Le Cercle du Vendredi 5 Novembre 2004 :

Voulez-vous mourir

avec moi ce soir ?

Guyard à Vauvert,
chez Mam’zelle & les Moustiques,


OU L’ON APPREND que le plus illustre des disciples de Socrate, Platon considère qu’il n’y a rien de mieux à faire dans la vie que de s’entraîner à mourir, à mépriser l’attachement à ce bas monde et à négliger son corps.
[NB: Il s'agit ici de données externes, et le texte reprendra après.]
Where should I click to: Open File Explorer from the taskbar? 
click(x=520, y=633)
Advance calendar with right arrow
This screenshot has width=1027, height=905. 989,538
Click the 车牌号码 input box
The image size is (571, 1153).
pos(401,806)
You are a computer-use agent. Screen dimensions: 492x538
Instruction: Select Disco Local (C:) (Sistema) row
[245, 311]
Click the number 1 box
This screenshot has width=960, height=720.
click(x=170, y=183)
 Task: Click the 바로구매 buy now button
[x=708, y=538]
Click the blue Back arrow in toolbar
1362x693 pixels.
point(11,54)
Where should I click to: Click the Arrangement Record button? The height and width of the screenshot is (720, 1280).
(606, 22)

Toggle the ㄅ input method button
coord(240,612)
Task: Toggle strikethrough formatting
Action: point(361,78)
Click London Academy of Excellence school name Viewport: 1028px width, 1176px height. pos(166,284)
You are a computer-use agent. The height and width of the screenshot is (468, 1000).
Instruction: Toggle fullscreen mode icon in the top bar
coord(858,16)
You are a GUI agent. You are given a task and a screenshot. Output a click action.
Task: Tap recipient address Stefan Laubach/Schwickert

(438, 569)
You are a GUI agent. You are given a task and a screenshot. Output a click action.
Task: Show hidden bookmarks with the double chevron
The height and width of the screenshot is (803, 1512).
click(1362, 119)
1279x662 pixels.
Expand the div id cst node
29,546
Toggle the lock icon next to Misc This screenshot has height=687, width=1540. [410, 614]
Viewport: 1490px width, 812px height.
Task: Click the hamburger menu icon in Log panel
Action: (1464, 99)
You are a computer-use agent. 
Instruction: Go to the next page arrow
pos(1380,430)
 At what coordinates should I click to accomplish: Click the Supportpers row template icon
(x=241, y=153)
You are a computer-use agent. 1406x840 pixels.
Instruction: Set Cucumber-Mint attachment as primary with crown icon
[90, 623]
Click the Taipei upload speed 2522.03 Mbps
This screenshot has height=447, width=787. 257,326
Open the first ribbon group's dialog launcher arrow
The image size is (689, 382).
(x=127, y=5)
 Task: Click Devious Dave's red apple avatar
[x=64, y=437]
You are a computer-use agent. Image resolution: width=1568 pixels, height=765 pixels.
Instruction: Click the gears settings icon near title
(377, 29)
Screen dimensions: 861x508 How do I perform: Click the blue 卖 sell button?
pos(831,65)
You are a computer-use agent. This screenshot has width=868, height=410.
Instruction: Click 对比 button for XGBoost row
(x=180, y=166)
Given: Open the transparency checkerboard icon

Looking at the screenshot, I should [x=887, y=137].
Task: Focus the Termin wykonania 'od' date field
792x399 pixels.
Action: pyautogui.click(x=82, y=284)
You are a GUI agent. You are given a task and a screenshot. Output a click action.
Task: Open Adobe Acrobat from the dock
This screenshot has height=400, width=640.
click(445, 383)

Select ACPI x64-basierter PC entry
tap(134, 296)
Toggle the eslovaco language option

Ayant ainsi converti son corps propre en cadavre et en esclave docile le philosophe peut envisager de contempler le vrai visage de la réalité, qui n’est pas de ce monde mais dans un ailleurs, suprasensible, métasensoriel et drôlement épatant.
OU L’ON DECOUVRE, derrière le discours hallucinant du platonisme, un effort démesuré pour montrer que les aspirations de l’homme le portent toujours au-delà de lui-même, et en font un homme qui n’est pas à sa place quand il se contente et se complait dans la fange de la vie ordinaire.
OU L’ON COMPREND alors que Platon n’est pas qu’un déserteur qui veut fuir ce monde, mais qu’il est le premier à nous rappeler que nous sommes tous porteurs d’absolu, que nous sommes à l’étroit dans les catégories de la finitude et du banal, et que, là où il y a homme, il y a toujours quêteur d’impossible, utopiste et enthousiaste mystique, dans un mélange qui ne pourra jamais être épuré.
OU L’ON PERÇOIT mieux pourquoi le platonisme a si mauvaise presse,d ans un monde qui planifie la numérisation de l’homme, la résignation à la laideur de l’ordinaire et du trivial, l’enrégimentement dans les bataillons du sourire obligatoire et dans ceux du Gosplan de la Joie de vivre une vie sans appel ni tension. PLATON, C’EST LA RECONNAISSANCE DE LA MELANCOLIE COMME NORMALITE ET NON COMME PATHOLOGIE, C’EST LA REHABILITATION DE L’UTOPIE, DU DESIR D’ABSOLU, C’EST L’APPEL A LA BOHEME, C’EST VOULOIR SAUVER LE QUOTIDIEN AU RISQUE DE SE SAUVER DU QUOTIDIEN.

Bibliographie

Tout Platon est édité en livre de poche, dans des collections avec un appareillage de notes critiques très bien faites. Plutôt que de se lancer à l’aveuglette dans le corpus considérable de l’auteur, on pourra commencer par lire l’Apologie de Socrate et le Phédon, Le Criton. Si les troubles demeurent, continuer le traitement, en forçant la dose, et en lisant Le Banquet, alangui sur une couche en grignotant des grappes épépinées par des esclaves nubiles, puis on continuera avec l’Alcibiade, après s’être assuré de la majorité civile du jeune garçon qui rougit quand vous lui parlez de tempérance et de vertu. Pour les néo-platoniciens, on peut commencer avec la très belle présentation de P. Hadot, Plotin ou la simplicité du regard, de 1963, jamais encore inégalée. Les Ennéades de Plotin sont disponibles aux éditions Budé, mais ce n’est pas pour autant qu’elles soient lisibles.